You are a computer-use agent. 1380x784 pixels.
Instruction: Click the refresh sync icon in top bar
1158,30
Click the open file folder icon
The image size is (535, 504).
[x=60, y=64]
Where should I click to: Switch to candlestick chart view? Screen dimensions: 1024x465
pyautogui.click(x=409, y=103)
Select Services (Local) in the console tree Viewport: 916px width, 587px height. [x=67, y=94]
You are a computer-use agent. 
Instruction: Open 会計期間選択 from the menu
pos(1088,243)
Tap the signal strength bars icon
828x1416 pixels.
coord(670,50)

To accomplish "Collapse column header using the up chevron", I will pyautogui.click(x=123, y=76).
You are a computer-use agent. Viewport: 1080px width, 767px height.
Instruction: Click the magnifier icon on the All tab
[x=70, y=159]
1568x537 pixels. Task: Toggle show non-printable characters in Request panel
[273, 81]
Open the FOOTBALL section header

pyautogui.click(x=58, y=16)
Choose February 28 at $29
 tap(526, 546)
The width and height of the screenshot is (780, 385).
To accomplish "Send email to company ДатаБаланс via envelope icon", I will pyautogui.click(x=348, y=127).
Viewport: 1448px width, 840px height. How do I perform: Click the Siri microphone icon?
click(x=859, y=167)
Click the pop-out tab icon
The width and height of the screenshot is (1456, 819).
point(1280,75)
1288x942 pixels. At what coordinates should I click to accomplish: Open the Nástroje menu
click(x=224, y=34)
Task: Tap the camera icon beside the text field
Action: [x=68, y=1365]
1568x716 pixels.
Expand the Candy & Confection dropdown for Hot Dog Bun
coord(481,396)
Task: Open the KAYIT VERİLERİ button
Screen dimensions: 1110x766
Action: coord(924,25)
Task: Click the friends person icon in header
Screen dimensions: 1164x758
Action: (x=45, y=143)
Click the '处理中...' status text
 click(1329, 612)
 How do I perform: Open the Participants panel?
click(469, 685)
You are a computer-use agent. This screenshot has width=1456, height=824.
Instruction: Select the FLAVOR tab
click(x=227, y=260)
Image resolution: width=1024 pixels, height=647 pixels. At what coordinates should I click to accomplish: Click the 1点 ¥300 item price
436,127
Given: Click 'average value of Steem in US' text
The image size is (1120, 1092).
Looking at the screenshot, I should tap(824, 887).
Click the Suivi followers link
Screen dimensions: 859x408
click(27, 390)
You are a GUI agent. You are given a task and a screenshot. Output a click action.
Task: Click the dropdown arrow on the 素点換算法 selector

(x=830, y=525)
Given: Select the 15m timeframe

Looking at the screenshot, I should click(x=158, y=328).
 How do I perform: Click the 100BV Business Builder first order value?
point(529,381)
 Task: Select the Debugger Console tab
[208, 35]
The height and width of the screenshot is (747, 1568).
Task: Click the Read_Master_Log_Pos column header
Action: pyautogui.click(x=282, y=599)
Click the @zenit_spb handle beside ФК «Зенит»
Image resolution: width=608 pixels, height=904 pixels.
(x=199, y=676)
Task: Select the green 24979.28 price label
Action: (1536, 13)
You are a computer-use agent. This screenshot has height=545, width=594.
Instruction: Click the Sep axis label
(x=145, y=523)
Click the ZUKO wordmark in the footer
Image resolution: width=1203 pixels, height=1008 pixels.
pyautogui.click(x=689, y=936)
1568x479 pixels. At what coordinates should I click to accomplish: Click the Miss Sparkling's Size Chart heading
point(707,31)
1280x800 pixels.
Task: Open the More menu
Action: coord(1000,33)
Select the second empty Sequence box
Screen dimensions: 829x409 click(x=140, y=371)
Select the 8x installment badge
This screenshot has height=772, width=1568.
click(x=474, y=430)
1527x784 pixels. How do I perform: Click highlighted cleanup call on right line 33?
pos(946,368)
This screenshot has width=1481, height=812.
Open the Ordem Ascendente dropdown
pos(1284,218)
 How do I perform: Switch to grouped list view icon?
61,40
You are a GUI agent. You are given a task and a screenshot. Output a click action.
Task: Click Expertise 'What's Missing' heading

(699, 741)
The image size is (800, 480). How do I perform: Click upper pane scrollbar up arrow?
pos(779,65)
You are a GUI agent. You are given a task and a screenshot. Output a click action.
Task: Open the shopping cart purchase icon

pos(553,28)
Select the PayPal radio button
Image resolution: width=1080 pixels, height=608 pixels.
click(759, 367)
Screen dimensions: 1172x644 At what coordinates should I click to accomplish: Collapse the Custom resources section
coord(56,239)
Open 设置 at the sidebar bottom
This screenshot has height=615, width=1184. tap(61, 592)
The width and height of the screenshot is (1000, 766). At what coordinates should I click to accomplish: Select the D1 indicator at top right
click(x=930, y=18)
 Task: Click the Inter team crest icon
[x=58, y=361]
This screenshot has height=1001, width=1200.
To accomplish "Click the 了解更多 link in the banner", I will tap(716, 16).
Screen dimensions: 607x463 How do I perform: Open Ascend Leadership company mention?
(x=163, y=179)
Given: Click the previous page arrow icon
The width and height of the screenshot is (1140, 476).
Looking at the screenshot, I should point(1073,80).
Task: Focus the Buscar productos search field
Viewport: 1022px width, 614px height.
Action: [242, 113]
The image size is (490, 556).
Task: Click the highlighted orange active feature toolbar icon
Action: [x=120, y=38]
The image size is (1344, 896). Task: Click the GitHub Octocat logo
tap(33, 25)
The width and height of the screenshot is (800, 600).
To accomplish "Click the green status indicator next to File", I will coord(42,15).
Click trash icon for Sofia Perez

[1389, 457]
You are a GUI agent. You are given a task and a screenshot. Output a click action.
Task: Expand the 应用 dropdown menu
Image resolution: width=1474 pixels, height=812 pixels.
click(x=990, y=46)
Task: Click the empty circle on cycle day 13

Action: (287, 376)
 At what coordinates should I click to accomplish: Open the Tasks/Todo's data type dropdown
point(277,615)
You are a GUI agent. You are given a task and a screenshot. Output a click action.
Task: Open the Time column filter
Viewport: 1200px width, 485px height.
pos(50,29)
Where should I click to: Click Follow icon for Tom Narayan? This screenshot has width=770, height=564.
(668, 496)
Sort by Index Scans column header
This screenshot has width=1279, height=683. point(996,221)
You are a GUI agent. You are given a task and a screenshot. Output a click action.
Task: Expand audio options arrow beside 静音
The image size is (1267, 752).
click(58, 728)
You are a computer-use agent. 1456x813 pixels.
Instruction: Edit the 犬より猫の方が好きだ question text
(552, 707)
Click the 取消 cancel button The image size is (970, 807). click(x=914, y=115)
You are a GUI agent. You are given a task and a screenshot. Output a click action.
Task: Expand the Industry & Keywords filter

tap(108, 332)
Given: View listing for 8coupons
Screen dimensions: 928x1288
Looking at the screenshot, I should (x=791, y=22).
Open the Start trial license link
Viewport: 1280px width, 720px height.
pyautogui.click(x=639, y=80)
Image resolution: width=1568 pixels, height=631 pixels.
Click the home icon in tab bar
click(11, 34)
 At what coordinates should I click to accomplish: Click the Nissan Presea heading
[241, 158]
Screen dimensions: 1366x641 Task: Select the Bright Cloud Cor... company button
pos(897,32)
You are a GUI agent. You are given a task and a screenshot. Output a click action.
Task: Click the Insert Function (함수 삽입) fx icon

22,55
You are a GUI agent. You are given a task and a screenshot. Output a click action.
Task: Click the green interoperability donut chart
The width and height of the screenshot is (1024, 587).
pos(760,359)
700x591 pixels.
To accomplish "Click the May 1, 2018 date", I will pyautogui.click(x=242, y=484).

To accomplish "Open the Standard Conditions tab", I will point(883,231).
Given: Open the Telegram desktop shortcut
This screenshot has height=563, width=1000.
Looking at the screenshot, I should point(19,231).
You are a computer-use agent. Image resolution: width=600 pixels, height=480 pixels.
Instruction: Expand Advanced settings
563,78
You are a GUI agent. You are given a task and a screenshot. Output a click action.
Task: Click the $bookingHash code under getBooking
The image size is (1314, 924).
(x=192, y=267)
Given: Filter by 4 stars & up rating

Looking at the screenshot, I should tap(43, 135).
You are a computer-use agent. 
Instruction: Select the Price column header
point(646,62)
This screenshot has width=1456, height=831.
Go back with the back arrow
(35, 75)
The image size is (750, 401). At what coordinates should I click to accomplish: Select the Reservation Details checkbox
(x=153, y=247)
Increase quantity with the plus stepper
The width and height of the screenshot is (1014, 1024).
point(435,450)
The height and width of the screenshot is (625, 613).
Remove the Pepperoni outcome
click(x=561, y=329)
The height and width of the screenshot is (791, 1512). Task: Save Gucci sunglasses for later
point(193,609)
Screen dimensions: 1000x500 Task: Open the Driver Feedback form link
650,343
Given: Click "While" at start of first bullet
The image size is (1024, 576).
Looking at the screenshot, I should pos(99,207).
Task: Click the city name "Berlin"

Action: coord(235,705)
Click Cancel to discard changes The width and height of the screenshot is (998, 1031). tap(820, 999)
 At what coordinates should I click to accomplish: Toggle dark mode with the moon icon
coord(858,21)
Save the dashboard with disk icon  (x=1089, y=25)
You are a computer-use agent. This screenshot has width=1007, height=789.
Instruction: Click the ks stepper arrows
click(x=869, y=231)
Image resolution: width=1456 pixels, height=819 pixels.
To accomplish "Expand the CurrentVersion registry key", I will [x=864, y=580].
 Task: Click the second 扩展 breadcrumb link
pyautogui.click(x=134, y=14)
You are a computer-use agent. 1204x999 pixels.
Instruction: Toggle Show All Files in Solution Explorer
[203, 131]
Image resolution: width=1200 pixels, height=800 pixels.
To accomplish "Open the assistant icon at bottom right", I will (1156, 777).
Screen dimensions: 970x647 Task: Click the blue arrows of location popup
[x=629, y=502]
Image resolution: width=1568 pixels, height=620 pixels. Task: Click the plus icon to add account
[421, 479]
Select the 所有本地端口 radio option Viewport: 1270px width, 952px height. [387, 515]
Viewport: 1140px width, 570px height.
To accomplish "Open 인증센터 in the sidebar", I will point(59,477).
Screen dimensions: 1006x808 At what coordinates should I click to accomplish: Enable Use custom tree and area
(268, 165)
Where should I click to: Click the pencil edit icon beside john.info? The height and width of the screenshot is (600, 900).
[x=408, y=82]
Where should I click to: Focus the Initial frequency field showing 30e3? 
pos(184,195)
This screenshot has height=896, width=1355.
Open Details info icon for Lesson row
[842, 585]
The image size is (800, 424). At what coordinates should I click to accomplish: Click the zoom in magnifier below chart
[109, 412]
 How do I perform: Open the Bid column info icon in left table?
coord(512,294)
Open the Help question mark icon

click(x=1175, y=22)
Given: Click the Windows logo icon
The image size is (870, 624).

● ● ● ●

**Exercise description**. Duplicate the items above line for line, starting with the line containing "Given: Filter by 4 stars & up rating" and continuing through the line containing "Save the dashboard", both included.

**Answer to this problem**.
Given: Filter by 4 stars & up rating

Looking at the screenshot, I should tap(43, 135).
You are a computer-use agent. 
Instruction: Select the Price column header
point(646,62)
This screenshot has width=1456, height=831.
Go back with the back arrow
(35, 75)
The image size is (750, 401). At what coordinates should I click to accomplish: Select the Reservation Details checkbox
(x=153, y=247)
Increase quantity with the plus stepper
The width and height of the screenshot is (1014, 1024).
point(435,450)
The height and width of the screenshot is (625, 613).
Remove the Pepperoni outcome
click(x=561, y=329)
The height and width of the screenshot is (791, 1512). Task: Save Gucci sunglasses for later
point(193,609)
Screen dimensions: 1000x500 Task: Open the Driver Feedback form link
650,343
Given: Click "While" at start of first bullet
The image size is (1024, 576).
Looking at the screenshot, I should pos(99,207).
Task: Click the city name "Berlin"

Action: coord(235,705)
Click Cancel to discard changes The width and height of the screenshot is (998, 1031). tap(820, 999)
 At what coordinates should I click to accomplish: Toggle dark mode with the moon icon
coord(858,21)
Save the dashboard with disk icon  (x=1089, y=25)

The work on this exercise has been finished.